Modification of Gut Microbiota in the Treatment of Insulin Resistance: a Personalized Approach (TRIEMA)

The aim of this project is to study the possibilities of gut microbiota manipulation in type 2 diabetes (T2D) towards more beneficial genetic and metabolic profile. This study address several issues. First, identification of specific metagenome/metabolome features characteristic for human cohorts with different risk of T2D development. Second, the resilience of microbiota associated with beneficial metabolic phenotype in pro-diabetogenic environment and the possibility to support its survival by prebiotic treatment. Third, development of the method for personalized prediction of the effectivity of prebiotic treatment in T2D patients and the evaluation of the benefit of long-term prebiotic administration in responders´ subpopulation. The project will be realized in three work packages.

WP1: Observation study focused on the description of gut microbiome and metabolome in obese type 2 diabetics, vegans and obese but otherwise healthy omnivores and identification of key markers specific for these populations.

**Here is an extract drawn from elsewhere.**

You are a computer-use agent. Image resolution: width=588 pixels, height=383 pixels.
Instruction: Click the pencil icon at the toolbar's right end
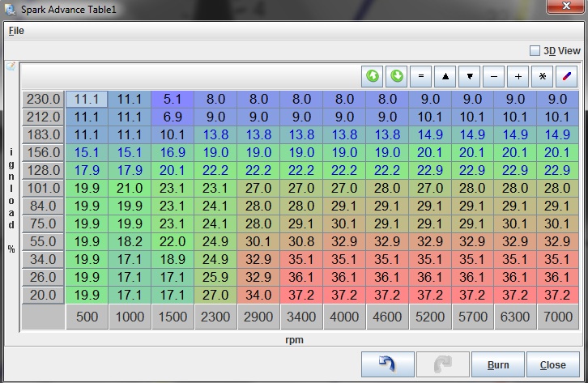tap(567, 77)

WP2: Study focused on the interaction of vegan microbiota and pro-diabetogenic (western-type) diet and on the effects of prebiotic supplementation in germ-free animals. In addition, the effect of diet-alone and the effect of standardized Schaedler flora will be tested as well.

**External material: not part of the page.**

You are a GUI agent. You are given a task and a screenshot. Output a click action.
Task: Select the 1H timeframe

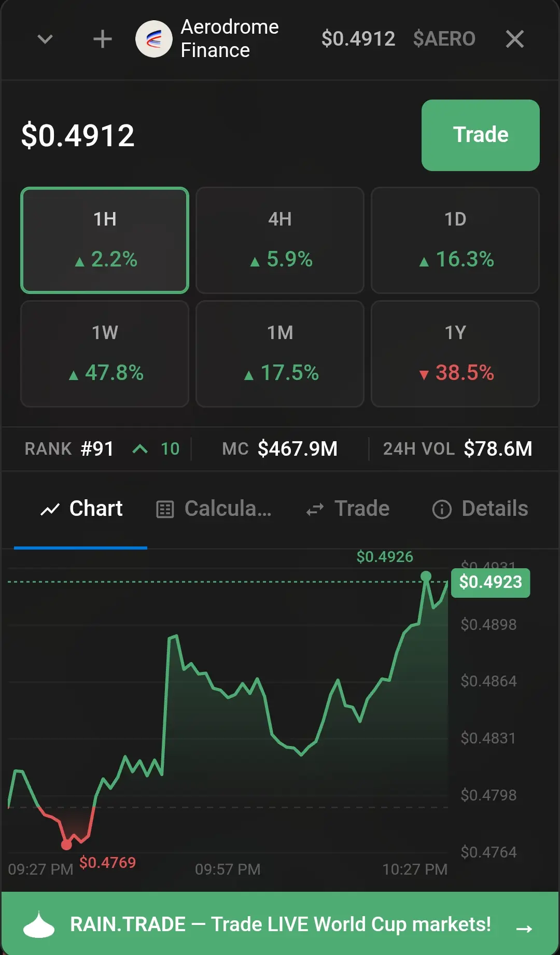[105, 240]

WP3: The identification of predictive markers indicative for the benefit of prebiotic treatment in the individual context (T2D cohort) and second, long-term human intervention study in the selected responders´ group aimed on the possibility of therapeutic modulation of gut microbiome/ metabolome by prebiotics. Only WP3 is subjected to clinical trial registration.

In details:

WP 3: Identification of T2D subpopulations according to their susceptibility to dietary fiber intervention Questions:

1. Are there different subpopulations within T2D subjects that differ in their ability to increase SCFA production in response to prebiotic supplementation?
2. Is it possible to identify these subpopulations ("responders" vs "non-responders") by simple intervention test?
3. Is this phenomenon associated with specific microbiota composition?
4. Within "responder" subpopulation, is it possible to manipulate fecal metabolome/metagenome towards more beneficial composition by long-term prebiotic intervention? In order to fulfill this task microbiome characterization of T2D cohort in WP1 will be used.

The aim of WP3 is to provide the proof of concept that a diet enriched with specific prebiotics improves the specific (SCFA) metabolite production and that the beneficial effect is dependent on pre-existing microbiota composition.

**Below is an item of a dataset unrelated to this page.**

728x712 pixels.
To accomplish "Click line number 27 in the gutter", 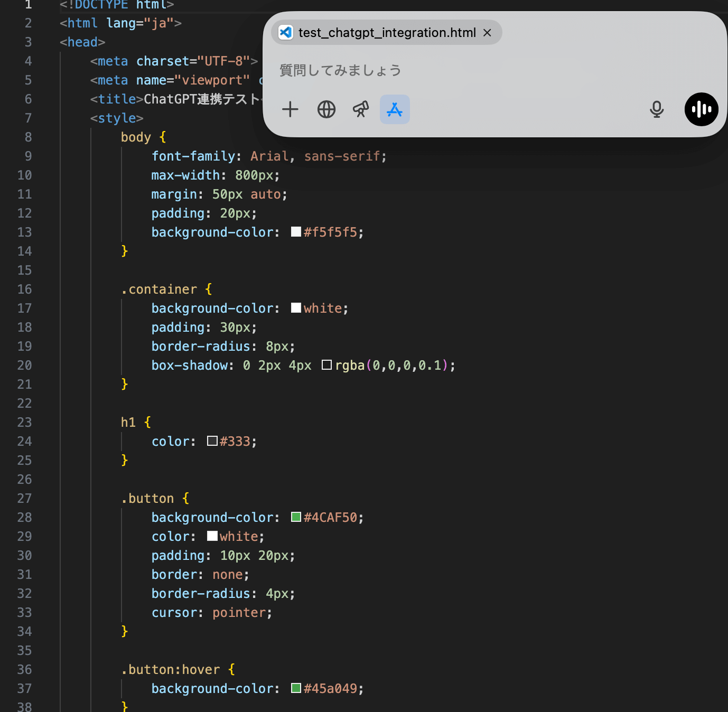I will (x=25, y=499).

Acute intervention test ("inulin test") The participants enrolled into T2D cohort will be asked to participate in short-term intervention test. They will be provided the prebiotic and instructed on the test procedure.

Step 1: sample the stool ("sample 1"); step 2: take the dose (20 g) of inulin; step 3: during following three days collect sample of feces at each defecation. The samples will be analyzed by NMR and mass spectrometry with special respect to SCFA content.

Primary readout: The magnitude of SCFA content elevation after the bolus prebiotic administration.

Secondary readout: The potential association between the response to prebiotic bolus and microbiota composition.

Long-term intervention study Based on the results of acute inulin intervention test, the subgroups of most pronounced "responders" and "non-responders" will be selected (defined as both extreme tertiles of the group, at least 10 subjects are expected to be enrolled per subgroup). Participants from both subgroups will be asked to take part in three months intervention study when they will be administered 10 g of inulin prebiotic (FAN s.r.o., Tišice 225, 27715 Tišice) on every-day basis. Prior and at the end of the intervention period, the participants will be subjected to metabolic characterization, indirect calorimetry and assessment of intestine permeability. Feces samples will be collected before the study and then after each month for 16S rRNA sequencing, NMR spectroscopy and mass spectrometry.

Primary readout:

gut microbiome and fecal, urine and plasma metabolome composition of feces

Secondary readouts:

1. metabolic characteristics: basal blood tests (glucose, lipid profile, NEFA, insulin, C-peptide); twostep hyperinsulinemic euglycemic clamp; indirect calorimetry with energy expenditure and respiratory quotient
2. intestinal permeability markers: serum content of bacterial endotoxin, D-lactate, endotoxin core antibody, iFABP and citrulline.

Expected outcome: validation of short prebiotic intervention test as a tool for prediction of the efficiency and benefit of long-term prebiotic supplementation; evaluation of the benefit of long-term prebiotic supplementation in T2D "responder" subgroup.